Give every line of the data again, exactly as it is written.

(Stored items)
↓↓↓
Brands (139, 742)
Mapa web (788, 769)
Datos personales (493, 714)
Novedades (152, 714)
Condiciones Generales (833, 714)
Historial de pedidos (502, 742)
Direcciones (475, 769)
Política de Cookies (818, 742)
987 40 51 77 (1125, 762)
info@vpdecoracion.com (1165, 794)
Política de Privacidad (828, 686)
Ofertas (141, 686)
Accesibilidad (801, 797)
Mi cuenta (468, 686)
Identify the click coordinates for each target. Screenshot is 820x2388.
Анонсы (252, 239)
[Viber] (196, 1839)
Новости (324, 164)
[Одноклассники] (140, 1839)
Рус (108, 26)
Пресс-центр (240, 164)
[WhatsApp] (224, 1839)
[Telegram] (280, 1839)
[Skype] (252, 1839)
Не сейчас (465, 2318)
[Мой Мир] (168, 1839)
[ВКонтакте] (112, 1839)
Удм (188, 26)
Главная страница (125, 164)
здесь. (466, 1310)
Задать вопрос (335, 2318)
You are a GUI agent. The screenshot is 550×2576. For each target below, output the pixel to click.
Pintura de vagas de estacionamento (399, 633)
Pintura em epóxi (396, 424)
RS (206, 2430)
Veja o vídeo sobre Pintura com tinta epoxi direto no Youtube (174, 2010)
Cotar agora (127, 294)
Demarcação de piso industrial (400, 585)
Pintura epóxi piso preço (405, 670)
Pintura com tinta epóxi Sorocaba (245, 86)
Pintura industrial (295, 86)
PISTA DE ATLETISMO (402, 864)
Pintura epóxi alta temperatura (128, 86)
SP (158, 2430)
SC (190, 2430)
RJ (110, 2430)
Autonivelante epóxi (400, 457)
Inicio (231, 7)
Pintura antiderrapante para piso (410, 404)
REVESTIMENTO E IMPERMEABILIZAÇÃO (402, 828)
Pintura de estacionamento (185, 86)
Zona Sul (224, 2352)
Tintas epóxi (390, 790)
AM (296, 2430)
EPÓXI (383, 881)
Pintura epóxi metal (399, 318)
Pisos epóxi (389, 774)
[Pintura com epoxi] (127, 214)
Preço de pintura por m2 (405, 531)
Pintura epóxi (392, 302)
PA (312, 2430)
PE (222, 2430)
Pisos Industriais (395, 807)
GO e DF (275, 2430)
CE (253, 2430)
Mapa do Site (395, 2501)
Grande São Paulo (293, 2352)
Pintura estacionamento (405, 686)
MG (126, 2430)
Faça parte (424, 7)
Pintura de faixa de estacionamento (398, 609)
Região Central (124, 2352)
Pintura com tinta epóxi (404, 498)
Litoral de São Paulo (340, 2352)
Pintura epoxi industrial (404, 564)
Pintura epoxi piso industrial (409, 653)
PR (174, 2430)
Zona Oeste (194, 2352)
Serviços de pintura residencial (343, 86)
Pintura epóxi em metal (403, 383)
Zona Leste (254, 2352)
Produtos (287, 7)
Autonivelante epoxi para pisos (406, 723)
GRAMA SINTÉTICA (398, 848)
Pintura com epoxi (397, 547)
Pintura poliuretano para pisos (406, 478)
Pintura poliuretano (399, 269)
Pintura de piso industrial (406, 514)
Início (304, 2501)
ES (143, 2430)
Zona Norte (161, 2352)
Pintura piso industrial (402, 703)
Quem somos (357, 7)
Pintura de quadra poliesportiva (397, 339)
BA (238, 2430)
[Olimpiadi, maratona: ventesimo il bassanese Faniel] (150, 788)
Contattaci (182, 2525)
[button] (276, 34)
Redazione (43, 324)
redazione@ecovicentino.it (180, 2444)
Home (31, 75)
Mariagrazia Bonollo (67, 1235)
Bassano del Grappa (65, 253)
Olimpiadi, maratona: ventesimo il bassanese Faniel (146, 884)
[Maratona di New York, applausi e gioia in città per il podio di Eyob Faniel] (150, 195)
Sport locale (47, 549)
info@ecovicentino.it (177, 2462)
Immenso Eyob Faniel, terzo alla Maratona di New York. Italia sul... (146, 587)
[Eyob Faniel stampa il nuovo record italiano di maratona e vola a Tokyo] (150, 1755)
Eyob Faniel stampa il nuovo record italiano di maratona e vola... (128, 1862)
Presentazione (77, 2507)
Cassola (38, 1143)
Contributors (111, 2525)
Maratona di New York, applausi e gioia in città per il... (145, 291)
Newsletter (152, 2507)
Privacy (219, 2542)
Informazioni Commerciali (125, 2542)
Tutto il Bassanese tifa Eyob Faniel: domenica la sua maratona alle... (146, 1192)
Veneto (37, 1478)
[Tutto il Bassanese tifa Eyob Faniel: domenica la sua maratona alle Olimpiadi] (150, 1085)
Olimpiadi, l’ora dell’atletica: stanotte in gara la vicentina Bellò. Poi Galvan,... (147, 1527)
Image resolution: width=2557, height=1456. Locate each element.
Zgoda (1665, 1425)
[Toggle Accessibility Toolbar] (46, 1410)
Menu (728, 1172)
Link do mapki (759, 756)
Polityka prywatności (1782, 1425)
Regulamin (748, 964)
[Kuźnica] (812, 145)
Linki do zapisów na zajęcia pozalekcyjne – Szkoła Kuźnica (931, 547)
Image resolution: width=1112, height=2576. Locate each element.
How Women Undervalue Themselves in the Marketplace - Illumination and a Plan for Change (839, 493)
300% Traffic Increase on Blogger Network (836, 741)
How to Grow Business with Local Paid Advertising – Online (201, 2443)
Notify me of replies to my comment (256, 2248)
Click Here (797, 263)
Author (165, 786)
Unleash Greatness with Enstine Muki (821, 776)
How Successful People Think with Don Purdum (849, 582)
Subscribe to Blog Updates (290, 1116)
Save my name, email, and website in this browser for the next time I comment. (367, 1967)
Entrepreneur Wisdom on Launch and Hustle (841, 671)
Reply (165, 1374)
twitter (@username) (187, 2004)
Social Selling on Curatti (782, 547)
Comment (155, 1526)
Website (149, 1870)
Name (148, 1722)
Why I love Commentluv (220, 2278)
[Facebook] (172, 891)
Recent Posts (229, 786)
↑↑↑
ANSWER TO THIS TASK.
Brands (139, 742)
Mapa web (788, 769)
Datos personales (493, 714)
Novedades (152, 714)
Condiciones Generales (833, 714)
Historial de pedidos (502, 742)
Direcciones (475, 769)
Política de Cookies (818, 742)
987 40 51 77 (1125, 762)
info@vpdecoracion.com (1165, 794)
Política de Privacidad (828, 686)
Ofertas (141, 686)
Accesibilidad (801, 797)
Mi cuenta (468, 686)
Identify the click coordinates for each target. Screenshot is 820x2388.
Анонсы (252, 239)
[Viber] (196, 1839)
Новости (324, 164)
[Одноклассники] (140, 1839)
Рус (108, 26)
Пресс-центр (240, 164)
[WhatsApp] (224, 1839)
[Telegram] (280, 1839)
[Skype] (252, 1839)
Не сейчас (465, 2318)
[Мой Мир] (168, 1839)
[ВКонтакте] (112, 1839)
Удм (188, 26)
Главная страница (125, 164)
здесь. (466, 1310)
Задать вопрос (335, 2318)
You are a GUI agent. The screenshot is 550×2576. For each target below, output the pixel to click.
Pintura de vagas de estacionamento (399, 633)
Pintura em epóxi (396, 424)
RS (206, 2430)
Veja o vídeo sobre Pintura com tinta epoxi direto no Youtube (174, 2010)
Cotar agora (127, 294)
Demarcação de piso industrial (400, 585)
Pintura epóxi piso preço (405, 670)
Pintura com tinta epóxi Sorocaba (245, 86)
Pintura industrial (295, 86)
PISTA DE ATLETISMO (402, 864)
Pintura epóxi alta temperatura (128, 86)
SP (158, 2430)
SC (190, 2430)
RJ (110, 2430)
Autonivelante epóxi (400, 457)
Inicio (231, 7)
Pintura antiderrapante para piso (410, 404)
REVESTIMENTO E IMPERMEABILIZAÇÃO (402, 828)
Pintura de estacionamento (185, 86)
Zona Sul (224, 2352)
Tintas epóxi (390, 790)
AM (296, 2430)
EPÓXI (383, 881)
Pintura epóxi metal (399, 318)
Pisos epóxi (389, 774)
[Pintura com epoxi] (127, 214)
Preço de pintura por m2 (405, 531)
Pintura epóxi (392, 302)
PA (312, 2430)
PE (222, 2430)
Pisos Industriais (395, 807)
GO e DF (275, 2430)
CE (253, 2430)
Mapa do Site (395, 2501)
Grande São Paulo (293, 2352)
Pintura estacionamento (405, 686)
MG (126, 2430)
Faça parte (424, 7)
Pintura de faixa de estacionamento (398, 609)
Região Central (124, 2352)
Pintura com tinta epóxi (404, 498)
Litoral de São Paulo (340, 2352)
Pintura epoxi industrial (404, 564)
Pintura epoxi piso industrial (409, 653)
PR (174, 2430)
Zona Oeste (194, 2352)
Serviços de pintura residencial (343, 86)
Pintura epóxi em metal (403, 383)
Zona Leste (254, 2352)
Produtos (287, 7)
Autonivelante epoxi para pisos (406, 723)
GRAMA SINTÉTICA (398, 848)
Pintura com epoxi (397, 547)
Pintura poliuretano para pisos (406, 478)
Pintura poliuretano (399, 269)
Pintura de piso industrial (406, 514)
Início (304, 2501)
ES (143, 2430)
Zona Norte (161, 2352)
Pintura piso industrial (402, 703)
Quem somos (357, 7)
Pintura de quadra poliesportiva (397, 339)
BA (238, 2430)
[Olimpiadi, maratona: ventesimo il bassanese Faniel] (150, 788)
Contattaci (182, 2525)
[button] (276, 34)
Redazione (43, 324)
redazione@ecovicentino.it (180, 2444)
Home (31, 75)
Mariagrazia Bonollo (67, 1235)
Bassano del Grappa (65, 253)
Olimpiadi, maratona: ventesimo il bassanese Faniel (146, 884)
[Maratona di New York, applausi e gioia in città per il podio di Eyob Faniel] (150, 195)
Sport locale (47, 549)
info@ecovicentino.it (177, 2462)
Immenso Eyob Faniel, terzo alla Maratona di New York. Italia sul... (146, 587)
[Eyob Faniel stampa il nuovo record italiano di maratona e vola a Tokyo] (150, 1755)
Eyob Faniel stampa il nuovo record italiano di maratona e vola... (128, 1862)
Presentazione (77, 2507)
Cassola (38, 1143)
Contributors (111, 2525)
Maratona di New York, applausi e gioia in città per il... (145, 291)
Newsletter (152, 2507)
Privacy (219, 2542)
Informazioni Commerciali (125, 2542)
Tutto il Bassanese tifa Eyob Faniel: domenica la sua maratona alle... (146, 1192)
Veneto (37, 1478)
[Tutto il Bassanese tifa Eyob Faniel: domenica la sua maratona alle Olimpiadi] (150, 1085)
Olimpiadi, l’ora dell’atletica: stanotte in gara la vicentina Bellò. Poi Galvan,... (147, 1527)
Image resolution: width=2557, height=1456. Locate each element.
Zgoda (1665, 1425)
[Toggle Accessibility Toolbar] (46, 1410)
Menu (728, 1172)
Link do mapki (759, 756)
Polityka prywatności (1782, 1425)
Regulamin (748, 964)
[Kuźnica] (812, 145)
Linki do zapisów na zajęcia pozalekcyjne – Szkoła Kuźnica (931, 547)
Image resolution: width=1112, height=2576. Locate each element.
How Women Undervalue Themselves in the Marketplace - Illumination and a Plan for Change (839, 493)
300% Traffic Increase on Blogger Network (836, 741)
How to Grow Business with Local Paid Advertising – Online (201, 2443)
Notify me of replies to my comment (256, 2248)
Click Here (797, 263)
Author (165, 786)
Unleash Greatness with Enstine Muki (821, 776)
How Successful People Think with Don Purdum (849, 582)
Subscribe to Blog Updates (290, 1116)
Save my name, email, and website in this browser for the next time I comment. (367, 1967)
Entrepreneur Wisdom on Launch and Hustle (841, 671)
Reply (165, 1374)
twitter (@username) (187, 2004)
Social Selling on Curatti (782, 547)
Comment (155, 1526)
Website (149, 1870)
Name (148, 1722)
Why I love Commentluv (220, 2278)
[Facebook] (172, 891)
Recent Posts (229, 786)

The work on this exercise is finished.